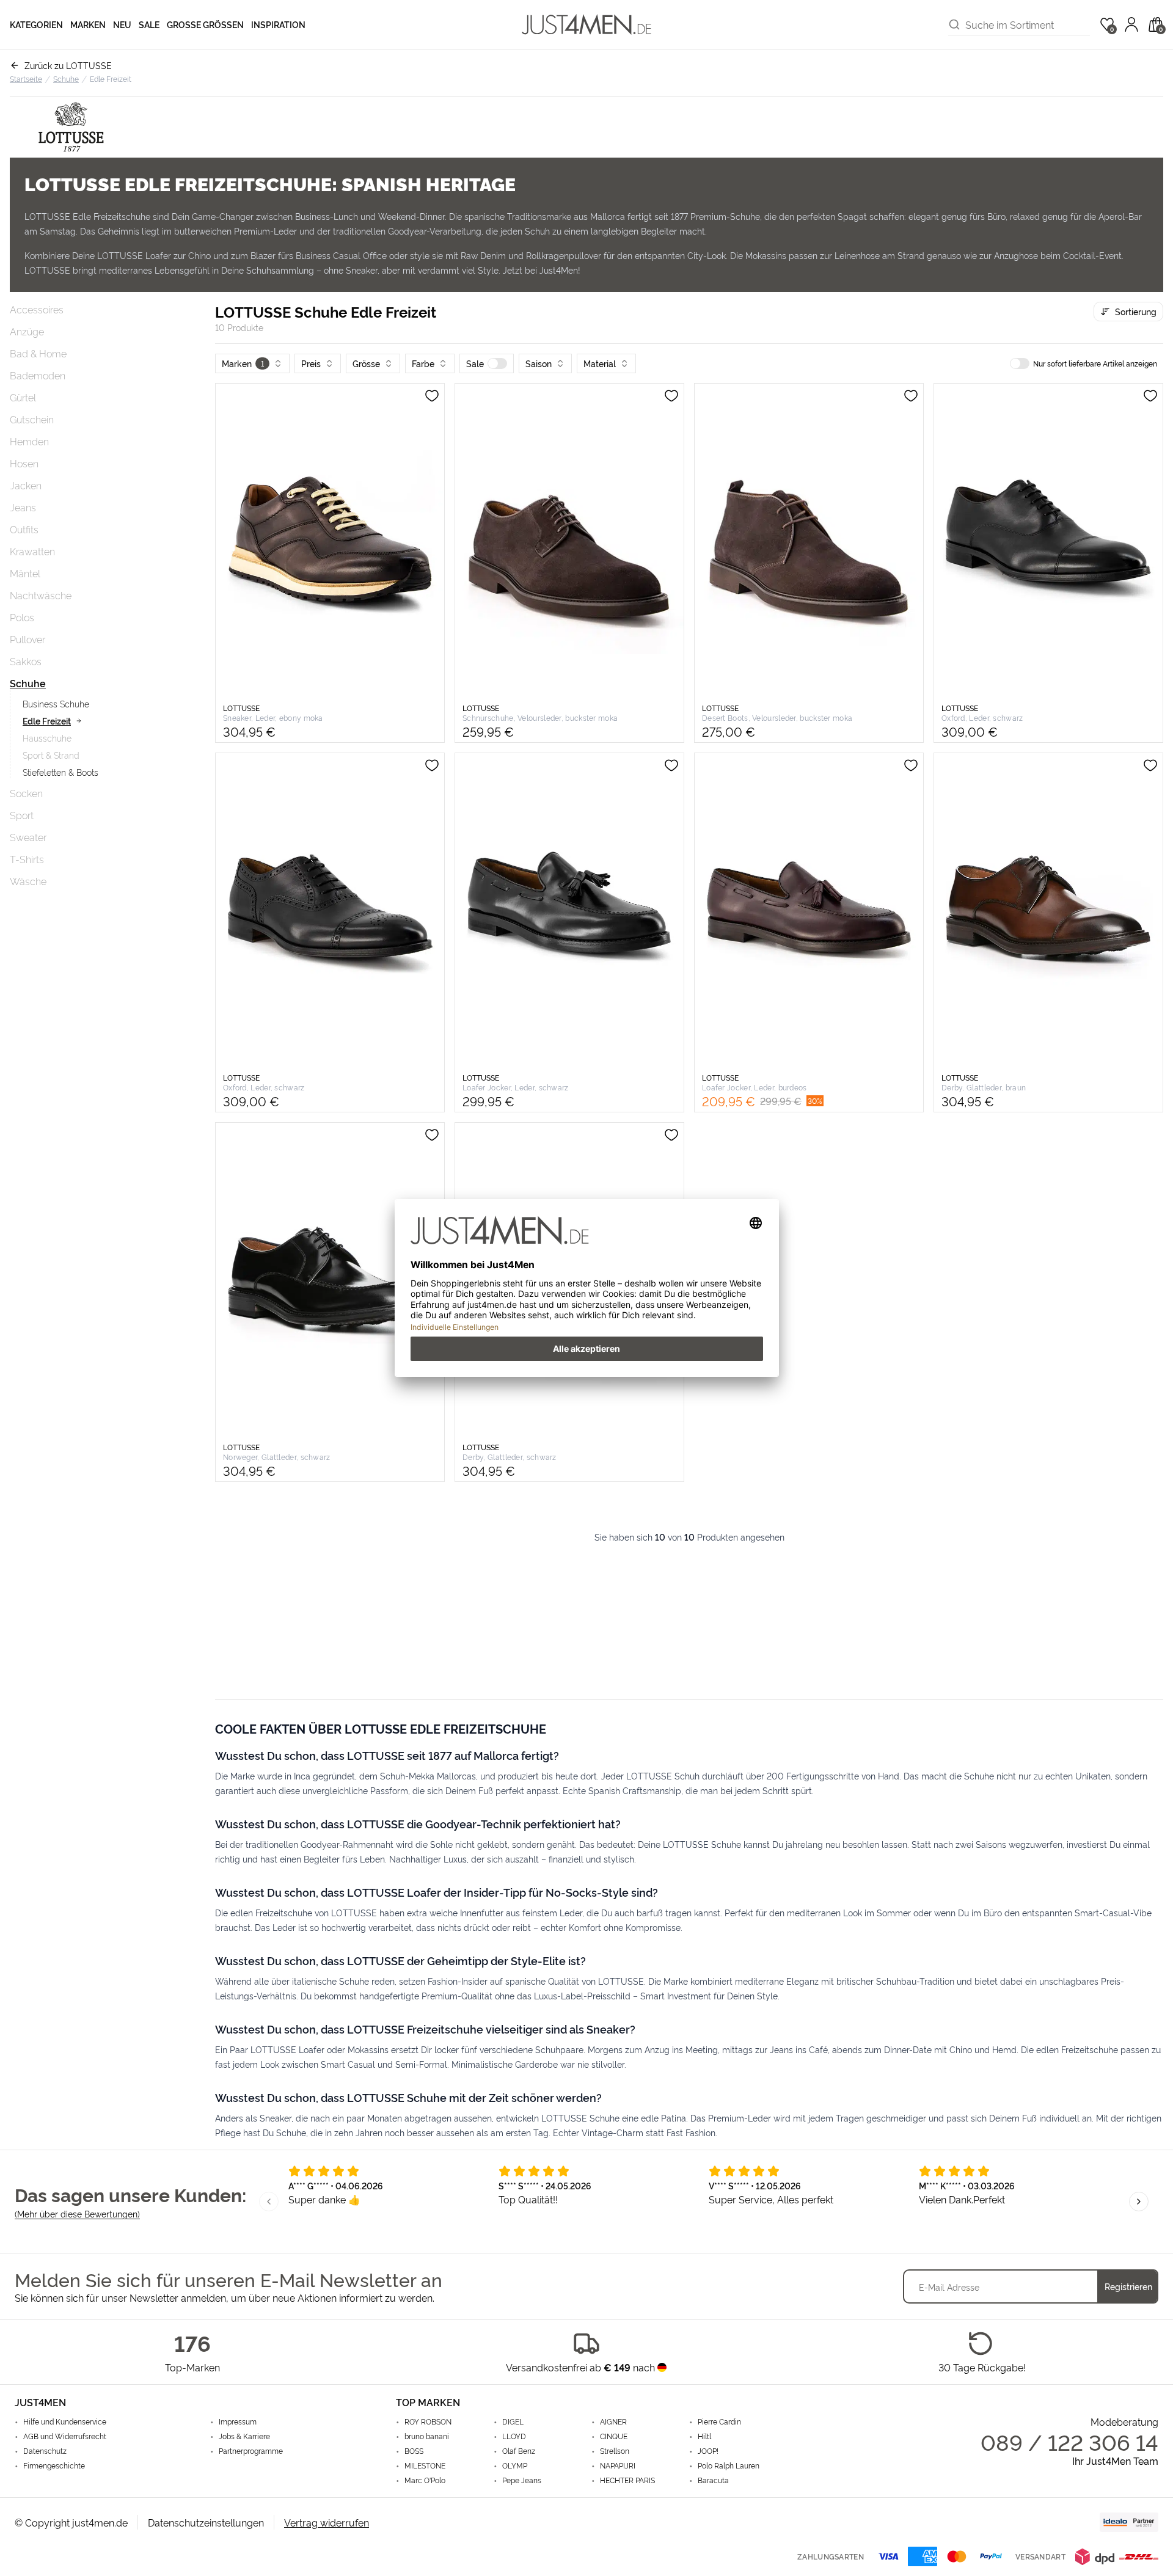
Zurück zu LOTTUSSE (68, 65)
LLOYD (514, 2436)
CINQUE (613, 2436)
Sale (149, 24)
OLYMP (514, 2465)
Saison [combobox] (538, 363)
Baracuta (713, 2480)
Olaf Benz (518, 2451)
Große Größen (205, 24)
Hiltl (704, 2436)
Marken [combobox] (243, 363)
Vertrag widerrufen (326, 2522)
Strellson (614, 2451)
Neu (122, 24)
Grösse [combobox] (366, 363)
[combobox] (1027, 24)
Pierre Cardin (719, 2421)
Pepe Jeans (521, 2480)
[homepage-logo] (586, 24)
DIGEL (513, 2421)
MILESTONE (424, 2465)
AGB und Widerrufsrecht (64, 2436)
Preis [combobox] (311, 363)
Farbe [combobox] (423, 363)
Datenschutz (45, 2451)
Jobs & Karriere (244, 2436)
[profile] (1131, 24)
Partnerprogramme (251, 2451)
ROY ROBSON (427, 2421)
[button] (486, 363)
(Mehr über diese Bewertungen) (77, 2213)
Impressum (238, 2421)
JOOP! (708, 2451)
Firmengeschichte (54, 2465)
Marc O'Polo (424, 2480)
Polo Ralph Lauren (728, 2465)
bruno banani (426, 2436)
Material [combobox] (599, 363)
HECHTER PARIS (627, 2480)
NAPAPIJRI (617, 2465)
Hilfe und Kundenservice (64, 2421)
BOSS (413, 2451)
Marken (88, 24)
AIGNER (613, 2421)
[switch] (497, 363)
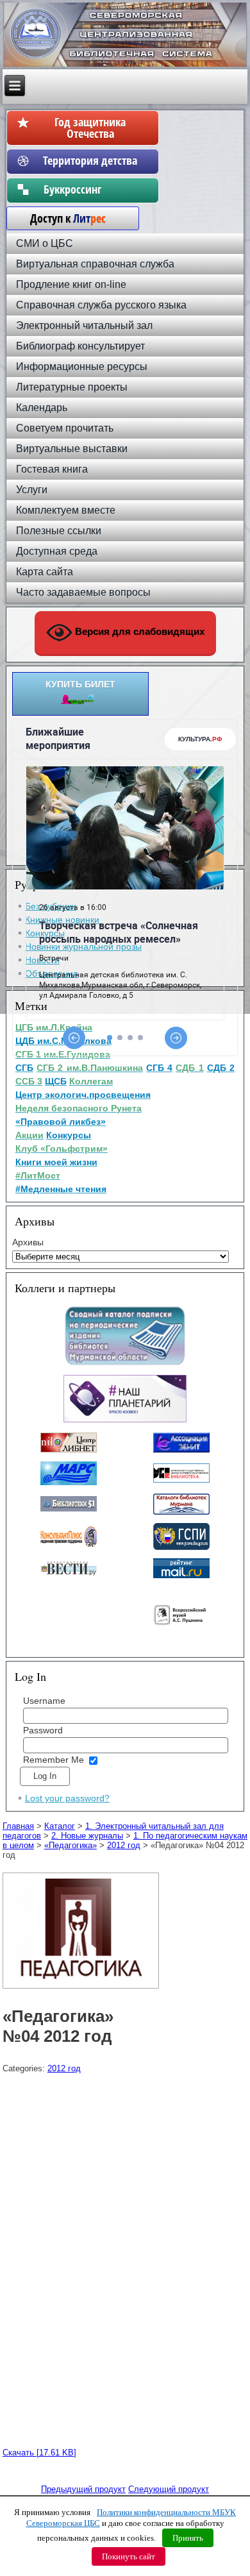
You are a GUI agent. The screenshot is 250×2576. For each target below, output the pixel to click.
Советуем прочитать (64, 428)
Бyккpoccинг (90, 189)
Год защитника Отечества (90, 127)
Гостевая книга (52, 469)
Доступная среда (56, 551)
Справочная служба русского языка (101, 304)
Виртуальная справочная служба (95, 263)
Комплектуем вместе (65, 510)
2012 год (123, 1845)
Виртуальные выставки (72, 448)
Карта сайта (44, 571)
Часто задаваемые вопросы (83, 592)
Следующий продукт (168, 2489)
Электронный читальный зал (84, 325)
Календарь (41, 407)
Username (44, 1701)
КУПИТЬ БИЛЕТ (80, 684)
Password (43, 1730)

= = = = =

■ Your instructions ■
Every line in the records is to be retyped exactly as it stands; the pictures stay out.

■ Result of the task ■
Zurück zu LOTTUSSE (68, 65)
LLOYD (514, 2436)
CINQUE (613, 2436)
Sale (149, 24)
OLYMP (514, 2465)
Saison [combobox] (538, 363)
Baracuta (713, 2480)
Olaf Benz (518, 2451)
Große Größen (205, 24)
Hiltl (704, 2436)
Marken [combobox] (243, 363)
Vertrag widerrufen (326, 2522)
Strellson (614, 2451)
Neu (122, 24)
Grösse [combobox] (366, 363)
[combobox] (1027, 24)
Pierre Cardin (719, 2421)
Pepe Jeans (521, 2480)
[homepage-logo] (586, 24)
DIGEL (513, 2421)
MILESTONE (424, 2465)
AGB und Widerrufsrecht (64, 2436)
Preis [combobox] (311, 363)
Farbe [combobox] (423, 363)
Datenschutz (45, 2451)
Jobs & Karriere (244, 2436)
[profile] (1131, 24)
Partnerprogramme (251, 2451)
ROY ROBSON (427, 2421)
[button] (486, 363)
(Mehr über diese Bewertungen) (77, 2213)
Impressum (238, 2421)
JOOP! (708, 2451)
Firmengeschichte (54, 2465)
Marc O'Polo (424, 2480)
Polo Ralph Lauren (728, 2465)
bruno banani (426, 2436)
Material [combobox] (599, 363)
HECHTER PARIS (627, 2480)
NAPAPIJRI (617, 2465)
Hilfe und Kundenservice (64, 2421)
BOSS (413, 2451)
Marken (88, 24)
AIGNER (613, 2421)
[switch] (497, 363)
You are a GUI agent. The screenshot is 250×2576. For each target below, output the pixel to click.
Советуем прочитать (64, 428)
Бyккpoccинг (90, 189)
Год защитника Отечества (90, 127)
Гостевая книга (52, 469)
Доступная среда (56, 551)
Справочная служба русского языка (101, 304)
Виртуальная справочная служба (95, 263)
Комплектуем вместе (65, 510)
2012 год (123, 1845)
Виртуальные выставки (72, 448)
Карта сайта (44, 571)
Часто задаваемые вопросы (83, 592)
Следующий продукт (168, 2489)
Электронный читальный зал (84, 325)
Календарь (41, 407)
Username (44, 1701)
КУПИТЬ БИЛЕТ (80, 684)
Password (43, 1730)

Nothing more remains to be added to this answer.